The challah is famous for its rich, slightly sweet flavor, shiny golden crust, and pillowy interior, and mystic-chord said her mom’s was every bit of it. “The challah was delicious! It was sweet and fluffy, and it made killer French toast,” the daughter said. “My mom especially enjoys her challah topped with Earth Balance and honey. A lot of people thought it might taste weird because of the food coloring but since we used gel food colors, we couldn’t taste a difference.”

And it wasn’t only Mendelson’s daughter who liked it. It went from 45 notes, to 600, to over 70,000 in a relatively short amount of time. “My mom made a post on Facebook about the challah which got a decent amount of attention from her friends, but nothing like the post I made on Tumblr. My little blog with 12 followers blew up, and now I have over 100!” She said it was also crazy to see people reposting it on Facebook, Twitter, and Instagram, and it gaining popularity on those platforms as well.

Since the post became so viral, Mendelson baked more rainbow challahs and documented the entire process

“My mom loves that she inspired people to make challah. Even more than that, she loves that so many queer Jewish people felt loved and accepted because of her challah.”
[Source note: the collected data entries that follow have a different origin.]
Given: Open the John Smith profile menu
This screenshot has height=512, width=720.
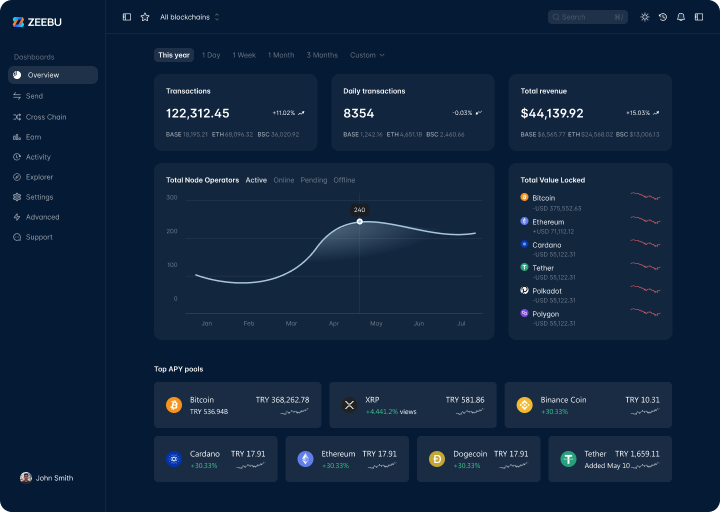Looking at the screenshot, I should click(x=47, y=478).
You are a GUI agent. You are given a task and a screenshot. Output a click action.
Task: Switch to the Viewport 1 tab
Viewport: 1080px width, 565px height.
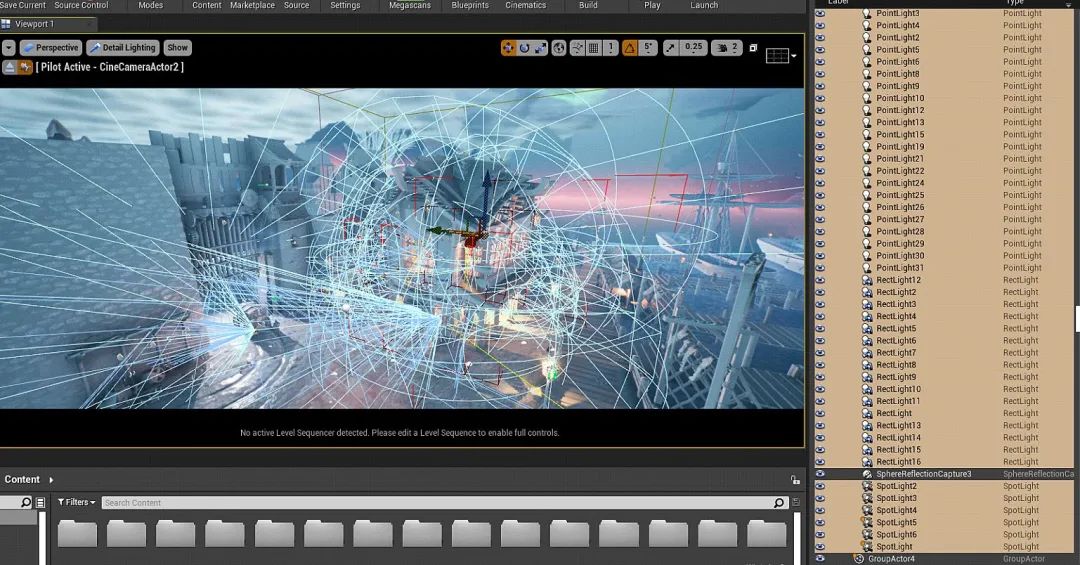pos(34,23)
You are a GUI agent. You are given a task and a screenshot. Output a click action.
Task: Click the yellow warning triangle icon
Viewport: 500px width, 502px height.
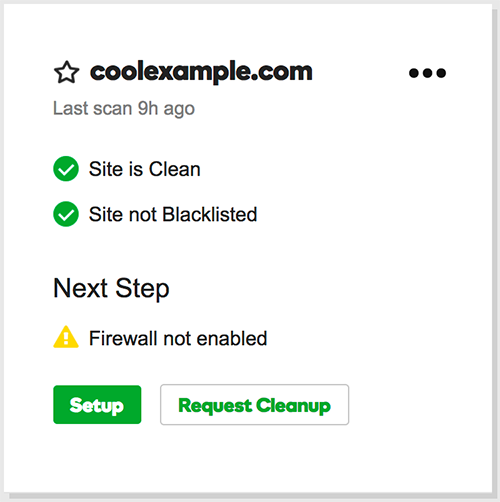tap(66, 337)
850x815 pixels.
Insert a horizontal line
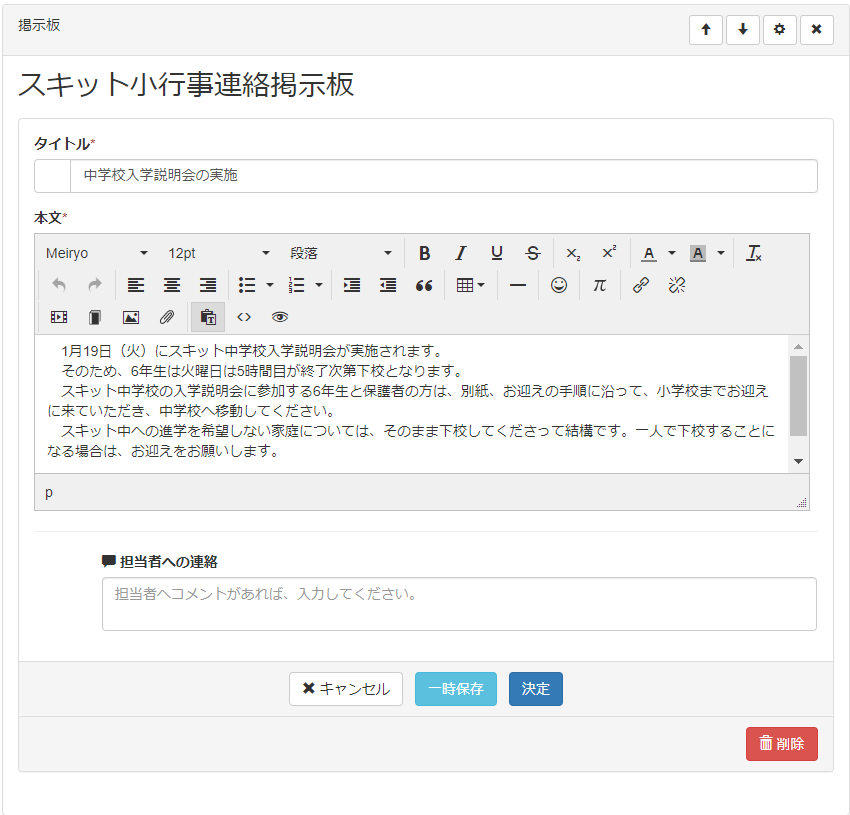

Mendelson’s awesome celebration of Pride Month comes during a very special year for the whole LGBTQ+ community. June 2020 marks the 50th anniversary of its tradition. The first Pride march in New York City was held on June 28, 1970, one year after the Stonewall Uprising. The rainbow challah perfectly shows that you don’t need to spend a fortune or organize something grand in order to celebrate what makes you happy. If it’s genuine and makes you happy, it’s enough.